(Material for this task begins)
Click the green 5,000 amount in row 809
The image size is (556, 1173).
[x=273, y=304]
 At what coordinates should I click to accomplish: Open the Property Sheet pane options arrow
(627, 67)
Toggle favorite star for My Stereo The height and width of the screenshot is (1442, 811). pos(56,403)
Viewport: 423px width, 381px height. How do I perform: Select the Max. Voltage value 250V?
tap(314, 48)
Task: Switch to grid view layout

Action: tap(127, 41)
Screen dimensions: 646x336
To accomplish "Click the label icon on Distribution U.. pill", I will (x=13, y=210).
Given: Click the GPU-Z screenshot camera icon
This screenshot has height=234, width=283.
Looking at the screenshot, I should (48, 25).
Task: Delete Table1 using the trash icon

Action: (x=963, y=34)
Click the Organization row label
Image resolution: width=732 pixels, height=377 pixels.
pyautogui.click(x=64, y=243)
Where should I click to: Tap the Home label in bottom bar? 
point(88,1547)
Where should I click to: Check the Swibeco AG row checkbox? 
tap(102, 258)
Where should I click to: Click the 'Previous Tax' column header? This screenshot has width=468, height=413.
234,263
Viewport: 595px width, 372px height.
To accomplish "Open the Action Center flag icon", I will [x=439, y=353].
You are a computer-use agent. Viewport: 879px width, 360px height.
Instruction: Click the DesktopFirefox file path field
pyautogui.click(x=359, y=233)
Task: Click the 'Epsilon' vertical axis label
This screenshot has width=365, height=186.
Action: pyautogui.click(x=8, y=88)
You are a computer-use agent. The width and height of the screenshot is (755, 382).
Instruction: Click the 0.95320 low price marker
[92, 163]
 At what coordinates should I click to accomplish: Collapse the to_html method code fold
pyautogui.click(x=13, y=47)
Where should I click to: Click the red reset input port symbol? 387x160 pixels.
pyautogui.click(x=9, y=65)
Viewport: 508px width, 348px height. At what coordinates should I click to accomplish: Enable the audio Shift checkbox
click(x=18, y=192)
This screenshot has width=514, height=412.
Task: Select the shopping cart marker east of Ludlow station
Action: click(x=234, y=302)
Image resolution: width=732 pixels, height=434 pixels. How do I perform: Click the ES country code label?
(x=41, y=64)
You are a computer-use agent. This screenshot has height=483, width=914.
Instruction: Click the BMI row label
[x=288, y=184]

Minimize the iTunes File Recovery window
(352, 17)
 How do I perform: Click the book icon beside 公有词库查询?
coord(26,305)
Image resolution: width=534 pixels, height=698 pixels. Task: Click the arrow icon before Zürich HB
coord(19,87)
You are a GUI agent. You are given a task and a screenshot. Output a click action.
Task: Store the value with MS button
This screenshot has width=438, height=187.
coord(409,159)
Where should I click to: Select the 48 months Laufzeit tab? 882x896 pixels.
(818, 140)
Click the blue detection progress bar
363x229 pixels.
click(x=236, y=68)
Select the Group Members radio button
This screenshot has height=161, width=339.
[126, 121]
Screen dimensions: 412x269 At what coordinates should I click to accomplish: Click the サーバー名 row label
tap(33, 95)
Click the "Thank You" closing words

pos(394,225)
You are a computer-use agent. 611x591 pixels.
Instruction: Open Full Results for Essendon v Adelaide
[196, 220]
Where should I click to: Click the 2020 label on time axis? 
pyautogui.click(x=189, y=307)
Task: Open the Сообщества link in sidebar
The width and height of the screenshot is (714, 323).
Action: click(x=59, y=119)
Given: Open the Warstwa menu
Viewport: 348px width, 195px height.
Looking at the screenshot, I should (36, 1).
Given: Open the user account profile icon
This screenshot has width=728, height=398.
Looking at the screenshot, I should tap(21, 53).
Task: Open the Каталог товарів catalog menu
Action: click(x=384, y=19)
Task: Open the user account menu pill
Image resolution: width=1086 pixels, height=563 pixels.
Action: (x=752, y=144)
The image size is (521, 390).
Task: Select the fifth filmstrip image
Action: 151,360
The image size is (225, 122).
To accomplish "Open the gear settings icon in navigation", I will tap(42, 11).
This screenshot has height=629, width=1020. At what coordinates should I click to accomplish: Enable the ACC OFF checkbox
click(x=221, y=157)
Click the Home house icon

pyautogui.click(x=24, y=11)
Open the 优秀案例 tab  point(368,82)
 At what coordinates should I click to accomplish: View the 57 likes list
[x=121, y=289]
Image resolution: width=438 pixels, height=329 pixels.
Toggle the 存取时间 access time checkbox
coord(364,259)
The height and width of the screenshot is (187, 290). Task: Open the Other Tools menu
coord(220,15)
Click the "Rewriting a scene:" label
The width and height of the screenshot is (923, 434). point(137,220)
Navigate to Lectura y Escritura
(Material for this task ends)
### Task details
Every line in the material must be retyped exactly, with none omitted.

### Response box
Click the green 5,000 amount in row 809
The image size is (556, 1173).
[x=273, y=304]
 At what coordinates should I click to accomplish: Open the Property Sheet pane options arrow
(627, 67)
Toggle favorite star for My Stereo The height and width of the screenshot is (1442, 811). pos(56,403)
Viewport: 423px width, 381px height. How do I perform: Select the Max. Voltage value 250V?
tap(314, 48)
Task: Switch to grid view layout

Action: tap(127, 41)
Screen dimensions: 646x336
To accomplish "Click the label icon on Distribution U.. pill", I will (x=13, y=210).
Given: Click the GPU-Z screenshot camera icon
This screenshot has height=234, width=283.
Looking at the screenshot, I should (48, 25).
Task: Delete Table1 using the trash icon

Action: (x=963, y=34)
Click the Organization row label
Image resolution: width=732 pixels, height=377 pixels.
pyautogui.click(x=64, y=243)
Where should I click to: Tap the Home label in bottom bar? 
point(88,1547)
Where should I click to: Check the Swibeco AG row checkbox? 
tap(102, 258)
Where should I click to: Click the 'Previous Tax' column header? This screenshot has width=468, height=413.
234,263
Viewport: 595px width, 372px height.
To accomplish "Open the Action Center flag icon", I will [x=439, y=353].
You are a computer-use agent. Viewport: 879px width, 360px height.
Instruction: Click the DesktopFirefox file path field
pyautogui.click(x=359, y=233)
Task: Click the 'Epsilon' vertical axis label
This screenshot has width=365, height=186.
Action: pyautogui.click(x=8, y=88)
You are a computer-use agent. The width and height of the screenshot is (755, 382).
Instruction: Click the 0.95320 low price marker
[92, 163]
 At what coordinates should I click to accomplish: Collapse the to_html method code fold
pyautogui.click(x=13, y=47)
Where should I click to: Click the red reset input port symbol? 387x160 pixels.
pyautogui.click(x=9, y=65)
Viewport: 508px width, 348px height. At what coordinates should I click to accomplish: Enable the audio Shift checkbox
click(x=18, y=192)
This screenshot has width=514, height=412.
Task: Select the shopping cart marker east of Ludlow station
Action: click(x=234, y=302)
Image resolution: width=732 pixels, height=434 pixels. How do I perform: Click the ES country code label?
(x=41, y=64)
You are a computer-use agent. This screenshot has height=483, width=914.
Instruction: Click the BMI row label
[x=288, y=184]

Minimize the iTunes File Recovery window
(352, 17)
 How do I perform: Click the book icon beside 公有词库查询?
coord(26,305)
Image resolution: width=534 pixels, height=698 pixels. Task: Click the arrow icon before Zürich HB
coord(19,87)
You are a GUI agent. You are given a task and a screenshot. Output a click action.
Task: Store the value with MS button
This screenshot has width=438, height=187.
coord(409,159)
Where should I click to: Select the 48 months Laufzeit tab? 882x896 pixels.
(818, 140)
Click the blue detection progress bar
363x229 pixels.
click(x=236, y=68)
Select the Group Members radio button
This screenshot has height=161, width=339.
[126, 121]
Screen dimensions: 412x269 At what coordinates should I click to accomplish: Click the サーバー名 row label
tap(33, 95)
Click the "Thank You" closing words

pos(394,225)
You are a computer-use agent. 611x591 pixels.
Instruction: Open Full Results for Essendon v Adelaide
[196, 220]
Where should I click to: Click the 2020 label on time axis? 
pyautogui.click(x=189, y=307)
Task: Open the Сообщества link in sidebar
The width and height of the screenshot is (714, 323).
Action: click(x=59, y=119)
Given: Open the Warstwa menu
Viewport: 348px width, 195px height.
Looking at the screenshot, I should (36, 1).
Given: Open the user account profile icon
This screenshot has width=728, height=398.
Looking at the screenshot, I should tap(21, 53).
Task: Open the Каталог товарів catalog menu
Action: click(x=384, y=19)
Task: Open the user account menu pill
Image resolution: width=1086 pixels, height=563 pixels.
Action: (x=752, y=144)
The image size is (521, 390).
Task: Select the fifth filmstrip image
Action: 151,360
The image size is (225, 122).
To accomplish "Open the gear settings icon in navigation", I will tap(42, 11).
This screenshot has height=629, width=1020. At what coordinates should I click to accomplish: Enable the ACC OFF checkbox
click(x=221, y=157)
Click the Home house icon

pyautogui.click(x=24, y=11)
Open the 优秀案例 tab  point(368,82)
 At what coordinates should I click to accomplish: View the 57 likes list
[x=121, y=289]
Image resolution: width=438 pixels, height=329 pixels.
Toggle the 存取时间 access time checkbox
coord(364,259)
The height and width of the screenshot is (187, 290). Task: Open the Other Tools menu
coord(220,15)
Click the "Rewriting a scene:" label
The width and height of the screenshot is (923, 434). point(137,220)
Navigate to Lectura y Escritura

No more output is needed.